■ Assignment: For this exercise, output exactly and only the lines running from the one with "Task: Select answer text Point C: (-3, 3)" through the final line of the data below, without pictures.

━━━━━ The data ━━━━━

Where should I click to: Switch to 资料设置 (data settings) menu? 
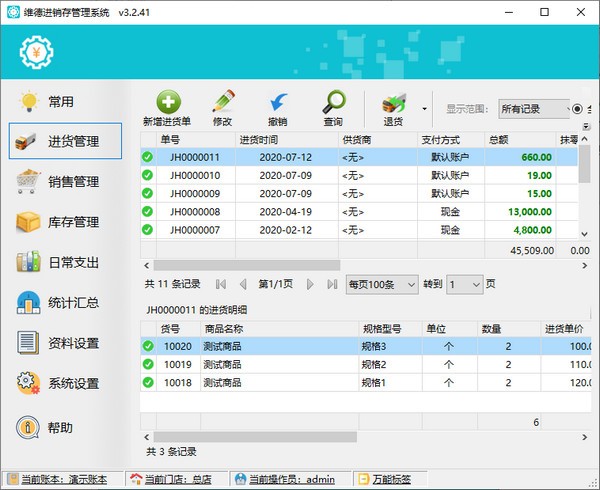(65, 344)
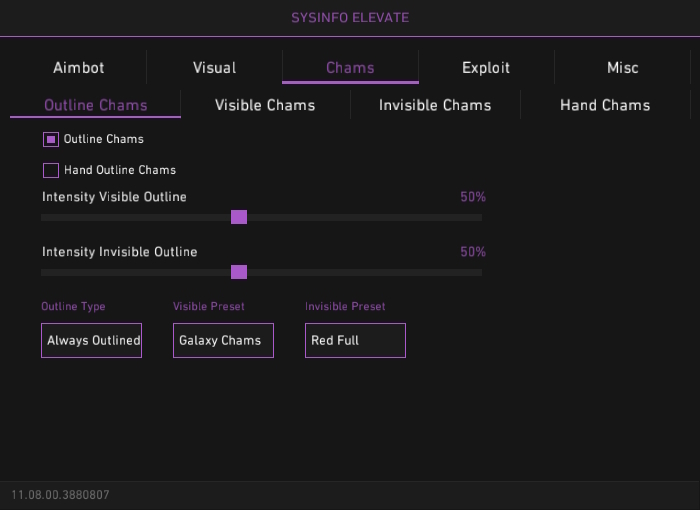Click the SYSINFO ELEVATE title text
The image size is (700, 510).
coord(350,17)
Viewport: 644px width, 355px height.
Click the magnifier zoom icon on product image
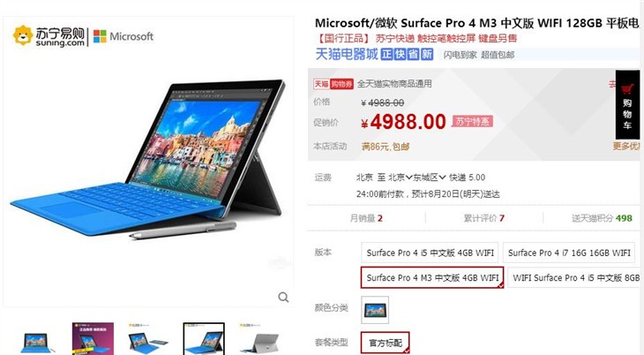point(283,297)
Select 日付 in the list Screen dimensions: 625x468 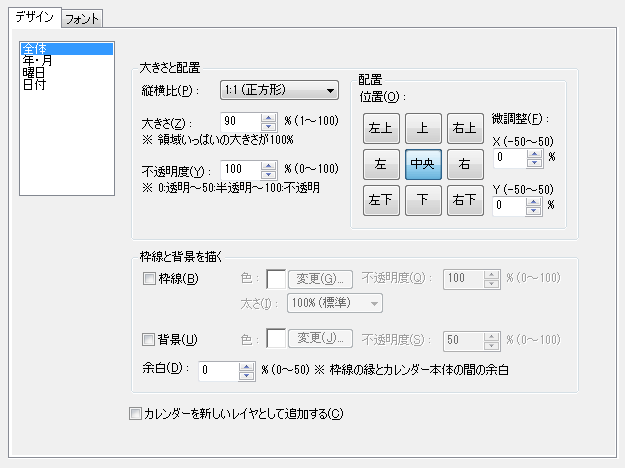pos(33,85)
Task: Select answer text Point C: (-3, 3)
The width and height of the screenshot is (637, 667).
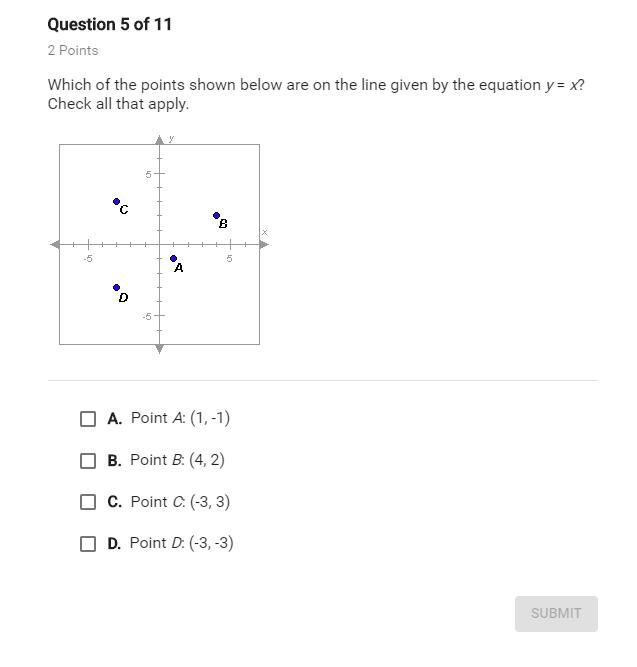Action: [x=180, y=502]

━━━━━

■ Your solution:
Task: Select answer text Point C: (-3, 3)
The width and height of the screenshot is (637, 667).
Action: [x=180, y=502]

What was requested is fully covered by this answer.